Les graines s’ajoutent aussi dans les pains comme les graines de sésame et pavot, afin d’apporter tous ses bénéfices nutritionnels à la préparation.

Et pourquoi pas crues, simplement ?

Saupoudrez-les sur vos salades, vos yaourts, vos plats préférés ! La graine de chia s’accommode du sucré comme du salé, et son goût léger ravira vos papilles autant que sa texture croquante. Ses éléments nutritifs sont décuplés lorsqu’elle est croquée.


Contre-indications et effets secondaires possibles


Du fait de sa haute teneur en fibre, la chia peut amener des désagréments digestifs si elle est consommée en trop grande quantité (diarrhée, crampes intestinales, ballonnements et nausées). Par précaution, la recommandation est de 25g par jour, soit une grosse cuillère, à adapter selon vos ressentis.

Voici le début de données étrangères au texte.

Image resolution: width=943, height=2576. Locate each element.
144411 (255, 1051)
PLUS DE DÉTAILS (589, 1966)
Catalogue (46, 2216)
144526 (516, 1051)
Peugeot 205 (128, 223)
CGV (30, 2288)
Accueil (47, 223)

Attention aux interactions médicamenteuses : la chia présente des effets anticoagulants et antihypertenseurs, demandez impérativement l’avis de votre médecin si vous entrez dans un cadre de traitement pour un trouble similaire. Évitez également de prendre de l’aspirine ou tout médicament fluidifiant le sang si vous consommez de la chia.

Les personnes allergiques aux graines de sésame ou de moutarde devront se montrer vigilantes quant à l’utilisation de la chia : bien que rare, une réaction allergique à la plante reste possible.